後ろでカークが困った顔をしていることにサミュエルは気づいていなかった。
「さて、家に居てくれるといいんだけど……。」
そんなことを考えて家に近づくと畑のほうから言い争う声が聞こえてきた。
「――ぐらい、いいじゃねえか!」
「駄目だ!日が暮れるまでに土を砕かねぇと種が撒けねぇ!」
「でも!」
「牛だけじゃ耕しきれなかったんだ!いいから手伝え!」
そんな声を聞きサミュエルはどうしようか悩んでいる。
(とりあえず声をかけないと……。)
「あ、あのすみません!何かあったんですか?」
サミュエルの呼びかけに子どもが気付く。
「あ!領主様のとこの!……えーと。」
「さ、サミュエルです。」
「領主様の!?さ、サミュエル様どうしてこんなところに!?」
サミュエルの自己紹介に親の方が反応した。
「と、トム君に話を聞きたくて……そうしたら言い争ってる声が聞こえたのでつい。」
「お見苦しいところを……。」
「どうしたんですか?」
サミュエルは言い争いの原因を尋ねると父親が説明をしてくれた。
「いえ、子どもに畑を手伝えと言ったんですが、遊びに行きたいと我が儘をいうものでして。」
「だって最近毎日朝から日が沈むまで手伝ってるじゃん!全然遊びにいけてないよ!」
「それは……たしかにトム君の気持ちはわかります。」
自分だってずっと貴族の勉強ばかりで魔術や工作室に行けなくなると正直辛い。
「ですが、最近土が固くて。近所から牛を借りて耕してはいるんですが、結局あとで我々で土を砕いているんです。」
「じゃあ耕すのが楽になれば収穫量は戻るんですか?」
「いいえ、土を柔らかくして種を撒いても土が痩せてきていて成長も悪いんです。」
サミュエルは収穫量が落ちてきた原因にたどり着いた気がした。
土の栄養が無くなってきている。そしてその結果土も固くなって労力が増えている。種まきも遅くなり生育も悪い。そして来年は更に土が悪くなるという悪循環に入っているのだと思った。

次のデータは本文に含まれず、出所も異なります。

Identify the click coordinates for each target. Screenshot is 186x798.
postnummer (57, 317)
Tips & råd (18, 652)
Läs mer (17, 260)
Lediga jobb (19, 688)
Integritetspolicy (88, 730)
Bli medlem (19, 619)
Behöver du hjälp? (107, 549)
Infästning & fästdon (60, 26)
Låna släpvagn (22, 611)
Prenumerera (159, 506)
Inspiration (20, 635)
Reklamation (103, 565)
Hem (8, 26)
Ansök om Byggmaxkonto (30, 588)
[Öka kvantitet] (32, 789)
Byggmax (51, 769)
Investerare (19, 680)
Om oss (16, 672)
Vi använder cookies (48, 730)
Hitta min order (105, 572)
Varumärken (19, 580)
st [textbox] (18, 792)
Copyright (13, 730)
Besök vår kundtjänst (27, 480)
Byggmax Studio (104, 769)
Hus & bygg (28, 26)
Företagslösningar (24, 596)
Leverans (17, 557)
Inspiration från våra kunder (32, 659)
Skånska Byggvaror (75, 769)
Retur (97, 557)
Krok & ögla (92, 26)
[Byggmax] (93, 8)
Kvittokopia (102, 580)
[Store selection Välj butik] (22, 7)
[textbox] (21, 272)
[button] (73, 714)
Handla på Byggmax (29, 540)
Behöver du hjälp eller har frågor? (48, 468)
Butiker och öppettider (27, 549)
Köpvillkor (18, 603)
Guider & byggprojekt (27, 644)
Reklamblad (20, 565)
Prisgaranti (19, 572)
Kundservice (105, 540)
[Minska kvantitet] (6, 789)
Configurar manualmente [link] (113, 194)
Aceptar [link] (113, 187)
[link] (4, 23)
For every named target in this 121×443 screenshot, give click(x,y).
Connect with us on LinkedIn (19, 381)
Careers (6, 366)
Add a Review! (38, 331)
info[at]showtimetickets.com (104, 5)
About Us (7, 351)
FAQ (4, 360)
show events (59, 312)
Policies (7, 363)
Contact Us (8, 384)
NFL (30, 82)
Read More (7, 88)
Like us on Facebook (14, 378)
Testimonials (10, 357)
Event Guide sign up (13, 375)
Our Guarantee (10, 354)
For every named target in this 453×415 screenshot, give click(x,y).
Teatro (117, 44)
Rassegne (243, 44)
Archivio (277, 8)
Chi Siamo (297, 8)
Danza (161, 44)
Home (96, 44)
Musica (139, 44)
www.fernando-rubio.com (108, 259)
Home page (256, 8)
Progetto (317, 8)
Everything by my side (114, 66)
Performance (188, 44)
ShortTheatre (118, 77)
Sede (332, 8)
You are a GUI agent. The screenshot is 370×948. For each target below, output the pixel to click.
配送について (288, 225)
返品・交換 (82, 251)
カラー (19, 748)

「堆肥は使っていますか?堆肥を混ぜればいいんじゃないですか?」
「堆肥は使っています……が、量が全然足りないんです。昔は土地を休ませてたりしましたがもう限界みたいで……。」
サミュエルは堆肥が使われていないのではないかと予想したが、予想は外れた。すでに堆肥は広く知れ渡っている。単純に量が足りなくて追いついていないというのだ。
「堆肥は何で作っているんですか?」
「牛や馬の糞に草や落ち葉を混ぜて、掘った穴に放り込みます。あとは土を被せてしばらく置いてます。」
「でも量が足りないと……。」
「ええ。この辺りは畑ばかりで、作るための材料が足りません。」
「なるほど……。」
ここでサミュエルは少し考え込む。
「今日はありがとうございました。とても参考になりました。」
「い、いえ。まさかサミュエル様にお話を聞いていただけただけでも……。」
そしてトムを見る。
「トム君。」
「なに?」
「今日は手伝ってあげて。」
「……うん。」
トムには悪いが、畑が大変なのは本当のようだ。ここは我慢して手伝って貰うしかないだろう。
そうしてサミュエルは帰路につく。
「坊ちゃま。なにかわかったのですか?」
カークが傍でずっと聞いてたため疑問を口にする。
「なんとなくだけど……土を良くするものが足りてないんだよね。」
「そのようですな。」
「じゃあ土を良くしないといけない。だけどそのための堆肥が足りない。堆肥を作ろうにも材料となるものが足りない。時間もかかる。」
「仰る通りかと。」
「堆肥をもっと作れれば解決するかもしれない。できるかわからないけど、それを考えてみるよ。」
サミュエルは歩きながら、堆肥作りになにか使われていないものがないか考え始めていた。